(Task objective)
The entire set of lines below should be copied exactly.

═══

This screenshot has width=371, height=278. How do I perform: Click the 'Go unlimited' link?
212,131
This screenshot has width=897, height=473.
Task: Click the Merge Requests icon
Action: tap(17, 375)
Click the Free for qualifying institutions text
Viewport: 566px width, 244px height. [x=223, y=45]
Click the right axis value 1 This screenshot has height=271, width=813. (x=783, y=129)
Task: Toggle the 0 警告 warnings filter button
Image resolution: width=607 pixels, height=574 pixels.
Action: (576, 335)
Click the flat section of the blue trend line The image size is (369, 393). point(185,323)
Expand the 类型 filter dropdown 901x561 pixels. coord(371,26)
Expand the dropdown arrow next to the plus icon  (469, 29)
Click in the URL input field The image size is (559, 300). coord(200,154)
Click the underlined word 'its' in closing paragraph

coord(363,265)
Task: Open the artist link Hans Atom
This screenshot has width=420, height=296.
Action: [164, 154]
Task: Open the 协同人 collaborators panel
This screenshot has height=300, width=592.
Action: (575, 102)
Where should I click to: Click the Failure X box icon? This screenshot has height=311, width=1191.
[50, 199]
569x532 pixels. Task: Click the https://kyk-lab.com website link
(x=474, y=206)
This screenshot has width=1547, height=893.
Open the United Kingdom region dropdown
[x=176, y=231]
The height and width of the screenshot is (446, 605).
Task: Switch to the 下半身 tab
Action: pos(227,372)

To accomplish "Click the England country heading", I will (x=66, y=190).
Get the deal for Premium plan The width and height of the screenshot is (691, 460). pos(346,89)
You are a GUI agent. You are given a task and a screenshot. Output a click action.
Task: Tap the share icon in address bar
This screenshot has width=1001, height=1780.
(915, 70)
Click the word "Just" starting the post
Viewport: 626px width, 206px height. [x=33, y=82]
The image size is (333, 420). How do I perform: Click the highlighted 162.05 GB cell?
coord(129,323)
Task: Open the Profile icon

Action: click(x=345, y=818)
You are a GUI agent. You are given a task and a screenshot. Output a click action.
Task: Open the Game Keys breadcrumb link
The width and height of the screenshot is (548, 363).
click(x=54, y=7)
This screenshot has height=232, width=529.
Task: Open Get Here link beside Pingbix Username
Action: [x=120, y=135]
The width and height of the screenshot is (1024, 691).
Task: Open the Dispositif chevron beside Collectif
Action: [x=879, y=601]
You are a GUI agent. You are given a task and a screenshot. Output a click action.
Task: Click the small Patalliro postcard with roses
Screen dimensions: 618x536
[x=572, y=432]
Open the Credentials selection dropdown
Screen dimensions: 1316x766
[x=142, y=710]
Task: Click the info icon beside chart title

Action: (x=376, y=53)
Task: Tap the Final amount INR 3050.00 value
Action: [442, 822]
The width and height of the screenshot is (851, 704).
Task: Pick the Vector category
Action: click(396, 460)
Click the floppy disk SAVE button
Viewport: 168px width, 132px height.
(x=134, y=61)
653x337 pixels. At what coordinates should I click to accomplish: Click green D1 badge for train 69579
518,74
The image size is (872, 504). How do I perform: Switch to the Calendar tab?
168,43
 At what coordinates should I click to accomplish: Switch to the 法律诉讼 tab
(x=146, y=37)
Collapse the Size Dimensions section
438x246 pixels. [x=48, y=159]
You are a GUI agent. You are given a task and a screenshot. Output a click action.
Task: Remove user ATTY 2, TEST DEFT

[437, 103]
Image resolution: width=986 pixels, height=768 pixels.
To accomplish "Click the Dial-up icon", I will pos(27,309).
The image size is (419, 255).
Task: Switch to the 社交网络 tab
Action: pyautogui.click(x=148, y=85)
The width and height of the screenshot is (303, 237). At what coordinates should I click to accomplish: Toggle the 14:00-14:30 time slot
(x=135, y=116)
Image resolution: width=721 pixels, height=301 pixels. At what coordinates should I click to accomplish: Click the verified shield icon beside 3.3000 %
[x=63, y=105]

═══

(Response to this task)
This screenshot has width=371, height=278. How do I perform: Click the 'Go unlimited' link?
212,131
This screenshot has width=897, height=473.
Task: Click the Merge Requests icon
Action: tap(17, 375)
Click the Free for qualifying institutions text
Viewport: 566px width, 244px height. [x=223, y=45]
Click the right axis value 1 This screenshot has height=271, width=813. (x=783, y=129)
Task: Toggle the 0 警告 warnings filter button
Image resolution: width=607 pixels, height=574 pixels.
Action: (576, 335)
Click the flat section of the blue trend line The image size is (369, 393). point(185,323)
Expand the 类型 filter dropdown 901x561 pixels. coord(371,26)
Expand the dropdown arrow next to the plus icon  (469, 29)
Click in the URL input field The image size is (559, 300). coord(200,154)
Click the underlined word 'its' in closing paragraph

coord(363,265)
Task: Open the artist link Hans Atom
This screenshot has width=420, height=296.
Action: [164, 154]
Task: Open the 协同人 collaborators panel
This screenshot has height=300, width=592.
Action: (575, 102)
Where should I click to: Click the Failure X box icon? This screenshot has height=311, width=1191.
[50, 199]
569x532 pixels. Task: Click the https://kyk-lab.com website link
(x=474, y=206)
This screenshot has width=1547, height=893.
Open the United Kingdom region dropdown
[x=176, y=231]
The height and width of the screenshot is (446, 605).
Task: Switch to the 下半身 tab
Action: pos(227,372)

To accomplish "Click the England country heading", I will (x=66, y=190).
Get the deal for Premium plan The width and height of the screenshot is (691, 460). pos(346,89)
You are a GUI agent. You are given a task and a screenshot. Output a click action.
Task: Tap the share icon in address bar
This screenshot has width=1001, height=1780.
(915, 70)
Click the word "Just" starting the post
Viewport: 626px width, 206px height. [x=33, y=82]
The image size is (333, 420). How do I perform: Click the highlighted 162.05 GB cell?
coord(129,323)
Task: Open the Profile icon

Action: click(x=345, y=818)
You are a GUI agent. You are given a task and a screenshot. Output a click action.
Task: Open the Game Keys breadcrumb link
The width and height of the screenshot is (548, 363).
click(x=54, y=7)
This screenshot has height=232, width=529.
Task: Open Get Here link beside Pingbix Username
Action: [x=120, y=135]
The width and height of the screenshot is (1024, 691).
Task: Open the Dispositif chevron beside Collectif
Action: [x=879, y=601]
You are a GUI agent. You are given a task and a screenshot. Output a click action.
Task: Click the small Patalliro postcard with roses
Screen dimensions: 618x536
[x=572, y=432]
Open the Credentials selection dropdown
Screen dimensions: 1316x766
[x=142, y=710]
Task: Click the info icon beside chart title

Action: (x=376, y=53)
Task: Tap the Final amount INR 3050.00 value
Action: [442, 822]
The width and height of the screenshot is (851, 704).
Task: Pick the Vector category
Action: click(396, 460)
Click the floppy disk SAVE button
Viewport: 168px width, 132px height.
(x=134, y=61)
653x337 pixels. At what coordinates should I click to accomplish: Click green D1 badge for train 69579
518,74
The image size is (872, 504). How do I perform: Switch to the Calendar tab?
168,43
 At what coordinates should I click to accomplish: Switch to the 法律诉讼 tab
(x=146, y=37)
Collapse the Size Dimensions section
438x246 pixels. [x=48, y=159]
You are a GUI agent. You are given a task and a screenshot. Output a click action.
Task: Remove user ATTY 2, TEST DEFT

[437, 103]
Image resolution: width=986 pixels, height=768 pixels.
To accomplish "Click the Dial-up icon", I will pos(27,309).
The image size is (419, 255).
Task: Switch to the 社交网络 tab
Action: pyautogui.click(x=148, y=85)
The width and height of the screenshot is (303, 237). At what coordinates should I click to accomplish: Toggle the 14:00-14:30 time slot
(x=135, y=116)
Image resolution: width=721 pixels, height=301 pixels. At what coordinates should I click to accomplish: Click the verified shield icon beside 3.3000 %
[x=63, y=105]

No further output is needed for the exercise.